• _YOUR ASSIGNMENT_
Your answer should be the lines below from the one holding "Click the orange color bar beside EBITDA" through the one holding "You are a computer-use agent. The", copied exactly and with nothing else.

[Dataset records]
_ _ _ _

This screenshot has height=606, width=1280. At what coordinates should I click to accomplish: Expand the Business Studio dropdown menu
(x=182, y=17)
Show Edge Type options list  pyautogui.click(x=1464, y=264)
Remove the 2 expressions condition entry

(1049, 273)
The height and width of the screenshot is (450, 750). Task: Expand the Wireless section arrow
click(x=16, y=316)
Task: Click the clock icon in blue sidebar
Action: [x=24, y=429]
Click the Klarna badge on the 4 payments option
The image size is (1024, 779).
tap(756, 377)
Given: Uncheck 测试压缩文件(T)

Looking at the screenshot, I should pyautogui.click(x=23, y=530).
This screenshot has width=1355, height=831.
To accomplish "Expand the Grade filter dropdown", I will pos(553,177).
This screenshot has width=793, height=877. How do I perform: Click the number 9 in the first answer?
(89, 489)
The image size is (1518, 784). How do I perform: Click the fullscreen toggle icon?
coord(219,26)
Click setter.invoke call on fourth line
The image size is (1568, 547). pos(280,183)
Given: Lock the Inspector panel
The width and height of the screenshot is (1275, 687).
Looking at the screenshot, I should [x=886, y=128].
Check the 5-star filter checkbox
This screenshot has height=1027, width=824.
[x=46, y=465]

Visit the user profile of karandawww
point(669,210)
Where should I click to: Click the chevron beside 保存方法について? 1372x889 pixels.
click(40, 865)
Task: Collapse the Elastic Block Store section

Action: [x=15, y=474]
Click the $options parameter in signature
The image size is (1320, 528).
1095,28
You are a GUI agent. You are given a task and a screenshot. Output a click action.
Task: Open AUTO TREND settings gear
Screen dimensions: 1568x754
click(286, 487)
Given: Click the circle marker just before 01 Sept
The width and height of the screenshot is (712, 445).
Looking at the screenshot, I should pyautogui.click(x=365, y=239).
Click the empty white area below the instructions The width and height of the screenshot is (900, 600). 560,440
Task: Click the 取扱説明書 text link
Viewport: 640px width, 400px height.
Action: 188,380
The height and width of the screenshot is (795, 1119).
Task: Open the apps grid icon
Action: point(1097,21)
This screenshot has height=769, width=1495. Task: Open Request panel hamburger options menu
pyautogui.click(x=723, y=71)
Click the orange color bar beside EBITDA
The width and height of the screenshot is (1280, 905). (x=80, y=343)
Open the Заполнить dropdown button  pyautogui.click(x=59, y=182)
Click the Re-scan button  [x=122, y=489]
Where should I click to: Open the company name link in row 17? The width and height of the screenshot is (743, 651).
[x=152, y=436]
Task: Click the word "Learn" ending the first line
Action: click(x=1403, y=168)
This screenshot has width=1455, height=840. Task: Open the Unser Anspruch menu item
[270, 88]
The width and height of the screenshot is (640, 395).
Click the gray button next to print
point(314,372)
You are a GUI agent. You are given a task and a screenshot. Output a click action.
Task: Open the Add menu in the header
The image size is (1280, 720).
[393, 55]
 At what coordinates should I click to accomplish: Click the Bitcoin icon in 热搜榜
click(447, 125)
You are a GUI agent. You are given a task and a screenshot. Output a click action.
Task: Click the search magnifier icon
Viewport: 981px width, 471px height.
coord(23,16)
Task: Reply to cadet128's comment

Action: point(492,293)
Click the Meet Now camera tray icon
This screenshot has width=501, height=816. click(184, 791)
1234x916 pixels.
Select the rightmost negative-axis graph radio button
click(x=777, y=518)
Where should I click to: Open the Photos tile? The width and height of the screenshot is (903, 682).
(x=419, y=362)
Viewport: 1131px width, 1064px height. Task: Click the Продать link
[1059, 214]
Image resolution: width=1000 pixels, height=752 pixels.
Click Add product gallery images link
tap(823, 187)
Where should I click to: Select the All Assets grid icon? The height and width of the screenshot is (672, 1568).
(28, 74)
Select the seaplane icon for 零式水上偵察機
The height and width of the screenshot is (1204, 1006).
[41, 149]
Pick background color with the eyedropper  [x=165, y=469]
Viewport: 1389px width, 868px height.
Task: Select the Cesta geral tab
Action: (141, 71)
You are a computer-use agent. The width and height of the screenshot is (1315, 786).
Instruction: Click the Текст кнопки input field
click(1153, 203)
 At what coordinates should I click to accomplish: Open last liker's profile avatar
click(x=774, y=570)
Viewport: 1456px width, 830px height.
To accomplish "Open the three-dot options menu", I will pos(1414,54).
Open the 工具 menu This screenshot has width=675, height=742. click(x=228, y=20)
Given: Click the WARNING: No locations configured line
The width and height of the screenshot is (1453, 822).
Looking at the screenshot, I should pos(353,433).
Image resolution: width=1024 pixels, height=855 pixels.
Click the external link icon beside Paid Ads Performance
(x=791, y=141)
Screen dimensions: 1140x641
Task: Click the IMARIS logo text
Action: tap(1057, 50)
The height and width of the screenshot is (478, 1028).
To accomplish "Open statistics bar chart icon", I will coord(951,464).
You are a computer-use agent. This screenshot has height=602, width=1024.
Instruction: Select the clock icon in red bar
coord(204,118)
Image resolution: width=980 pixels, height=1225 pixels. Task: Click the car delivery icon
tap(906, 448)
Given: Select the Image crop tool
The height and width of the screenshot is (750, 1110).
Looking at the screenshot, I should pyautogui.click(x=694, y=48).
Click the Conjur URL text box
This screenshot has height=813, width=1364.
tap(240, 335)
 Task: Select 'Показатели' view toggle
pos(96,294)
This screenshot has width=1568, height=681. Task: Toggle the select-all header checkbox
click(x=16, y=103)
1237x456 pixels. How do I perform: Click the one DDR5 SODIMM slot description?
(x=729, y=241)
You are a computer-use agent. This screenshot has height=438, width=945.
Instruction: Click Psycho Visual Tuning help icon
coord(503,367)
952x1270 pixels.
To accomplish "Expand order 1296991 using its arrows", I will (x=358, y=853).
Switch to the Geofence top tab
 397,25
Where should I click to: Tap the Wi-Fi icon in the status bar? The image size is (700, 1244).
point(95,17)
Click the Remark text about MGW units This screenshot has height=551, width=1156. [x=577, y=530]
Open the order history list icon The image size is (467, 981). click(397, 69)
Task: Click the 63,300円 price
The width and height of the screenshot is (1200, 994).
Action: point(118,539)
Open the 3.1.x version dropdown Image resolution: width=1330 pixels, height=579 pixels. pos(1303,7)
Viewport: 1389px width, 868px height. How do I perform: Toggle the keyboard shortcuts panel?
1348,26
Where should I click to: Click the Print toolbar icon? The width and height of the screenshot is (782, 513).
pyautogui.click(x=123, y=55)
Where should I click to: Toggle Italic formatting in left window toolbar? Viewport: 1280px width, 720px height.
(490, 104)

_ _ _ _

• _RESULT OF THIS TASK_
Click the orange color bar beside EBITDA
The width and height of the screenshot is (1280, 905). (x=80, y=343)
Open the Заполнить dropdown button  pyautogui.click(x=59, y=182)
Click the Re-scan button  [x=122, y=489]
Where should I click to: Open the company name link in row 17? The width and height of the screenshot is (743, 651).
[x=152, y=436]
Task: Click the word "Learn" ending the first line
Action: click(x=1403, y=168)
This screenshot has width=1455, height=840. Task: Open the Unser Anspruch menu item
[270, 88]
The width and height of the screenshot is (640, 395).
Click the gray button next to print
point(314,372)
You are a GUI agent. You are given a task and a screenshot. Output a click action.
Task: Open the Add menu in the header
The image size is (1280, 720).
[393, 55]
 At what coordinates should I click to accomplish: Click the Bitcoin icon in 热搜榜
click(447, 125)
You are a GUI agent. You are given a task and a screenshot. Output a click action.
Task: Click the search magnifier icon
Viewport: 981px width, 471px height.
coord(23,16)
Task: Reply to cadet128's comment

Action: point(492,293)
Click the Meet Now camera tray icon
This screenshot has width=501, height=816. click(184, 791)
1234x916 pixels.
Select the rightmost negative-axis graph radio button
click(x=777, y=518)
Where should I click to: Open the Photos tile? The width and height of the screenshot is (903, 682).
(x=419, y=362)
Viewport: 1131px width, 1064px height. Task: Click the Продать link
[1059, 214]
Image resolution: width=1000 pixels, height=752 pixels.
Click Add product gallery images link
tap(823, 187)
Where should I click to: Select the All Assets grid icon? The height and width of the screenshot is (672, 1568).
(28, 74)
Select the seaplane icon for 零式水上偵察機
The height and width of the screenshot is (1204, 1006).
[41, 149]
Pick background color with the eyedropper  [x=165, y=469]
Viewport: 1389px width, 868px height.
Task: Select the Cesta geral tab
Action: (141, 71)
You are a computer-use agent. The width and height of the screenshot is (1315, 786).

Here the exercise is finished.